The name "Kerberos" comes from Greek mythology: Cerberus, the three-headed dog who guards the gates of Hades. Just as Cerberus controlled who could enter and leave the underworld, Kerberos controls access to network resources. The three heads are sometimes interpreted as representing the three parties in Kerberos authentication: the client, the server, and the KDC that mediates between them.¹⁰

Port 749 wasn't specified in the original MIT implementation—early versions used different port assignments. The kerberos-adm service was eventually registered with IANA as port 749 for both TCP and UDP, becoming the standard administrative endpoint for Kerberos V5.¹¹

The Protocol Evolution

Kerberos Version 5 was formally specified in RFC 1510 in September 1993, authored by John Kohl and Clifford Neuman.¹² This was replaced by RFC 4120 in July 2005, which clarified the protocol and incorporated lessons from years of deployment.¹³

The administration protocol itself evolved separately. RFC 3244, published in February 2002, documented Microsoft's extensions to the Kerberos password protocols for Windows 2000 compatibility.¹⁴ This allowed the MIT implementation to interoperate with Active Directory environments, which had adopted Kerberos as their primary authentication protocol when Windows 2000 shipped on February 17, 2000.¹⁵

Today, kadmind on port 749 can support:

• Traditional MIT kadmin protocol
• Microsoft set-password protocol (RFC 3244)
• Incremental database propagation to replica KDCs

Security Considerations

Port 749 is a high-value target. Anyone who compromises the kadmind daemon has the ability to:

• Create principals that impersonate legitimate users
• Export keytabs that allow persistent access
• Modify or delete existing accounts
• Extract encryption keys from the database

The vulnerability history reflects this sensitivity:

CVE-2025-24528: A vulnerability in log file handling when incremental propagation is enabled allows authenticated attackers to crash kadmind or potentially execute arbitrary code.¹⁶

CVE-2018-5729/5730: NULL pointer dereference and LDAP container check bypass vulnerabilities that could allow authenticated kadmin users to cause denial of service or bypass security restrictions.¹⁷

Historic buffer overflow (krb5 1.5.1): A remotely exploitable overflow in kadmind could yield the permissions of the running user—typically root.¹⁸

PAC parsing vulnerability: Integer overflows in PAC parsing could lead to remote code execution in KDC, kadmind, or application servers on 32-bit platforms.¹⁹

The consistent theme: these vulnerabilities require authentication first.

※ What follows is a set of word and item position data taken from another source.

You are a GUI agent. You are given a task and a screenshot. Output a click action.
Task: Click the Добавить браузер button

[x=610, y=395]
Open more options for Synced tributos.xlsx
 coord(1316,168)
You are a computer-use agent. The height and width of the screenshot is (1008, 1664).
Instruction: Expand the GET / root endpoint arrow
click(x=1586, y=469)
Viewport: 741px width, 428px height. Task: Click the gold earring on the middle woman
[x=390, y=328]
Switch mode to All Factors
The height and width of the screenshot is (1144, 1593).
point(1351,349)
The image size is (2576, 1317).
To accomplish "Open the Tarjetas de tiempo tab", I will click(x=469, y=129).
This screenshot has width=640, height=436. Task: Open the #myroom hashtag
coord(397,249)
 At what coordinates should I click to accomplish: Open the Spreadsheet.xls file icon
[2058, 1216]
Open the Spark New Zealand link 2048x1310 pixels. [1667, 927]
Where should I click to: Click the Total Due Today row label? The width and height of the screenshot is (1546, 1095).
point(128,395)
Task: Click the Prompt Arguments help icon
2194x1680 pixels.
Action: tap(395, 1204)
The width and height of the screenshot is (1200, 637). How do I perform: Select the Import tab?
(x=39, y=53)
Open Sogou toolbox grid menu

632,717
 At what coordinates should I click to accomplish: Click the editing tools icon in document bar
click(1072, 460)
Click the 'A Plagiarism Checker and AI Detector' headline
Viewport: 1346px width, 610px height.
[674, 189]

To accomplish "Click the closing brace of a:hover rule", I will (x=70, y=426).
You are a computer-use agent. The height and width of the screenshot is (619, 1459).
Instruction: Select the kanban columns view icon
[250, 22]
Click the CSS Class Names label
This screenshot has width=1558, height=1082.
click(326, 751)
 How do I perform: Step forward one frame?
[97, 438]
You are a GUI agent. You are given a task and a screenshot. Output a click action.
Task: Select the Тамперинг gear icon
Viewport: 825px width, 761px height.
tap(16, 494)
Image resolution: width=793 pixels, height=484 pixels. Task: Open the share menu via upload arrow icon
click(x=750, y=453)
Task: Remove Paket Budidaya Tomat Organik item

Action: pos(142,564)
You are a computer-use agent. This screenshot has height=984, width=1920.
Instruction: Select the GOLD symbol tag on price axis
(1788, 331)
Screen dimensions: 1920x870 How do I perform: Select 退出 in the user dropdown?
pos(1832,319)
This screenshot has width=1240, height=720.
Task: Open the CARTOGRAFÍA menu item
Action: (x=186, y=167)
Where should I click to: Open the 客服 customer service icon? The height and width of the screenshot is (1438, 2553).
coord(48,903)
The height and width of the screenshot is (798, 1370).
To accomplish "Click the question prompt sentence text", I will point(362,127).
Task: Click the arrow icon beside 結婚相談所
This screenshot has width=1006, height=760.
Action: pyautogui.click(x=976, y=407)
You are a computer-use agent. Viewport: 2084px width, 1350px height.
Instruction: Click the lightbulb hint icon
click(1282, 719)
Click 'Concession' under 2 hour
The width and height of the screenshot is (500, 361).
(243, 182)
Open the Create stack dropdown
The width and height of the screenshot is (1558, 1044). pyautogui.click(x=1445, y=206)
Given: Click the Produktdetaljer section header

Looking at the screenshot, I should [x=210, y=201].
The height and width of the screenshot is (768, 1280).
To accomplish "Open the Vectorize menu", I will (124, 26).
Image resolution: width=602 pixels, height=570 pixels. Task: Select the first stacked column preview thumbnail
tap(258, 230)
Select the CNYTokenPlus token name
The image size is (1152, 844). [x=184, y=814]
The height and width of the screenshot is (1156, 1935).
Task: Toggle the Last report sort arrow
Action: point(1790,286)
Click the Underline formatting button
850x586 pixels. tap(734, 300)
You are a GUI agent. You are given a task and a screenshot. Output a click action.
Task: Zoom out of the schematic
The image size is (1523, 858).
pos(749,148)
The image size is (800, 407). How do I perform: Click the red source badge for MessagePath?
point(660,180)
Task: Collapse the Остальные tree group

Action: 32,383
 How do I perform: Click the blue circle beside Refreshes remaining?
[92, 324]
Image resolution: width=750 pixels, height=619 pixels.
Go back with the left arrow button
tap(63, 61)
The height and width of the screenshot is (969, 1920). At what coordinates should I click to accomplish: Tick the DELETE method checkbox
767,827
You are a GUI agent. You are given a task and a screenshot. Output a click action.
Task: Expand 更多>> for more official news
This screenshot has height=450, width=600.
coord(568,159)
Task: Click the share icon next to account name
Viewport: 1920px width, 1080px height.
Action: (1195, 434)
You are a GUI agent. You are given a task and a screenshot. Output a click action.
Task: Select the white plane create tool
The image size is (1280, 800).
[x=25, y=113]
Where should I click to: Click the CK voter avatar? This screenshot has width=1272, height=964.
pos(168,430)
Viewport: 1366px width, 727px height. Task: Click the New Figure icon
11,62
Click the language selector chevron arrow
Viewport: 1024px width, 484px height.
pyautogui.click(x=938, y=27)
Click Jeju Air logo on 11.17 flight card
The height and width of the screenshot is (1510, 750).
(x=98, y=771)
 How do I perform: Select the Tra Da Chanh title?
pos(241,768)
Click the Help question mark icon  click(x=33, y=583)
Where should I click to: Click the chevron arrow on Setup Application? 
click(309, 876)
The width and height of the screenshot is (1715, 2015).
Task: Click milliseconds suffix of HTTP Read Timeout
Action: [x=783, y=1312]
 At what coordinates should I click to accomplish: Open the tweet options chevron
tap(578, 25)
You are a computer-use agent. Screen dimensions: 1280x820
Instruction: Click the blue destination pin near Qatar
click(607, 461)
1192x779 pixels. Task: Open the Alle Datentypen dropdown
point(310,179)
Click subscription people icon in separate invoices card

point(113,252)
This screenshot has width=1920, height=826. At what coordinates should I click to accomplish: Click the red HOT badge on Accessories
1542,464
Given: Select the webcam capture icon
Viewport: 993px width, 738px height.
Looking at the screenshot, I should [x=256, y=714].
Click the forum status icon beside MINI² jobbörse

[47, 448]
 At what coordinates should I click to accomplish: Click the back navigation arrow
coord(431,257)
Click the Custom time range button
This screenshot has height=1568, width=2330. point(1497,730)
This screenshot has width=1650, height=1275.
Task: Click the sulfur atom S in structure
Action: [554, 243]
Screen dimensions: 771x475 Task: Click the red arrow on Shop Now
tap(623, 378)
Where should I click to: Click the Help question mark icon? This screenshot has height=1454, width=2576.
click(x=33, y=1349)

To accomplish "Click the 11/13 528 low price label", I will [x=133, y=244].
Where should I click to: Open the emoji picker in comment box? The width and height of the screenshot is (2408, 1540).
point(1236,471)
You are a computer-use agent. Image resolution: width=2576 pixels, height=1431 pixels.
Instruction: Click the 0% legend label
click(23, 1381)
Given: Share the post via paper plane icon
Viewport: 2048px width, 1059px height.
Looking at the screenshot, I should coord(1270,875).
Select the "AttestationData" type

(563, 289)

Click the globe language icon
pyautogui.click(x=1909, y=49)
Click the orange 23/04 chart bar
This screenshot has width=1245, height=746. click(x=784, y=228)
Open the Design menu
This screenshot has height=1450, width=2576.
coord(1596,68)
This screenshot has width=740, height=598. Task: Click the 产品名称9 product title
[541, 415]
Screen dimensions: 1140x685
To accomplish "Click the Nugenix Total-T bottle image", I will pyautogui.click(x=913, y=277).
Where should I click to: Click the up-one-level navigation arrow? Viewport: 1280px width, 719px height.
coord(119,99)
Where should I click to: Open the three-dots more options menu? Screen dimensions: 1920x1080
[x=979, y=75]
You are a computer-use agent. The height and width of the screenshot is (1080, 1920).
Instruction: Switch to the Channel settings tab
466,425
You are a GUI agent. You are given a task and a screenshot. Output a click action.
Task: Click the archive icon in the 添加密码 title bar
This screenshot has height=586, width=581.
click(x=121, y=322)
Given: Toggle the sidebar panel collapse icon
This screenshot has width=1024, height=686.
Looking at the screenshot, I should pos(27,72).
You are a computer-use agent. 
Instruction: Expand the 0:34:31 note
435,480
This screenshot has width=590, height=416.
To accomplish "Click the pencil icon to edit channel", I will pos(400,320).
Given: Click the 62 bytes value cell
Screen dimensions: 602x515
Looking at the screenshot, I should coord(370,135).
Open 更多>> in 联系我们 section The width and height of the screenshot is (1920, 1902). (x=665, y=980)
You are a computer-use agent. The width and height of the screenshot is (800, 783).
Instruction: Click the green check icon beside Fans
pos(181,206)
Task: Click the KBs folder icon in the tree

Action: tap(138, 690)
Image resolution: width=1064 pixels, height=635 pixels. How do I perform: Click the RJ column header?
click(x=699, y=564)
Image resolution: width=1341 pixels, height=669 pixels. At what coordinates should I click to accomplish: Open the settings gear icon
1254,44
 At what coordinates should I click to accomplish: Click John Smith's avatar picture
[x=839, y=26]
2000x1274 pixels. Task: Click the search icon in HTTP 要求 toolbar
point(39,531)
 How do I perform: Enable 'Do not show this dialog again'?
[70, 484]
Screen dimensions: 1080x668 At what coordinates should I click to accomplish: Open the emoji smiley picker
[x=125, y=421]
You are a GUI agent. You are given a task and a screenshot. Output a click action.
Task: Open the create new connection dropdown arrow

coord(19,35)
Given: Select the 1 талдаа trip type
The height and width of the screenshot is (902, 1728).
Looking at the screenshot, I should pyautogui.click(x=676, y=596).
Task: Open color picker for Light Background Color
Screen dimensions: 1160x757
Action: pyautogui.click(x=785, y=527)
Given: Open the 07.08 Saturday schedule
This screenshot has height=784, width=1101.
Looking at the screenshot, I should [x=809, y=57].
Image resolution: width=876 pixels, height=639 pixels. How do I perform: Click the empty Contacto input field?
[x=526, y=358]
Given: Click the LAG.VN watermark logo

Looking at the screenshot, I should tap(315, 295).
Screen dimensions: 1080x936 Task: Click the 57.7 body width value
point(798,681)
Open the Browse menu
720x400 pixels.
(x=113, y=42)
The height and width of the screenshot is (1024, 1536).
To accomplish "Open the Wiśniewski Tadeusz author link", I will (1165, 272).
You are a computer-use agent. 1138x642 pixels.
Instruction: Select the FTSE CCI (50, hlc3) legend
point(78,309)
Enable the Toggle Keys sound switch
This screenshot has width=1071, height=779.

Kerberos's design assumes that authenticated administrators are semi-trusted. The ACL system provides defense in depth, but a vulnerability in the daemon itself can bypass those controls.

Protecting Port 749

In production environments:

• Firewall aggressively: Only administrative workstations should reach port 749
• Use DNS SRV records carefully: The _kerberos-adm._tcp SRV record tells clients where to find kadmind—limit this to your master KDC²⁰
• Audit ACL permissions: Review who has what privileges regularly
• Monitor for unusual activity: Bulk principal creation or keytab exports should trigger alerts
• Consider network segmentation: The KDC should be in a restricted management network

Related Ports

Current Usage

Kerberos administration on port 749 remains critical infrastructure for:

• Enterprise Active Directory: While Microsoft has its own administrative tools, the underlying Kerberos infrastructure uses these same principles
• MIT Kerberos realms: Universities, research institutions, and organizations running native MIT Kerberos
• Cross-realm trust: Organizations federating authentication between different Kerberos realms
• Service account management: Automated systems that provision and rotate service credentials

The port sees less direct traffic than port 88—authentication happens constantly, while administration is occasional. But when it does carry traffic, that traffic shapes the identity landscape of the entire realm.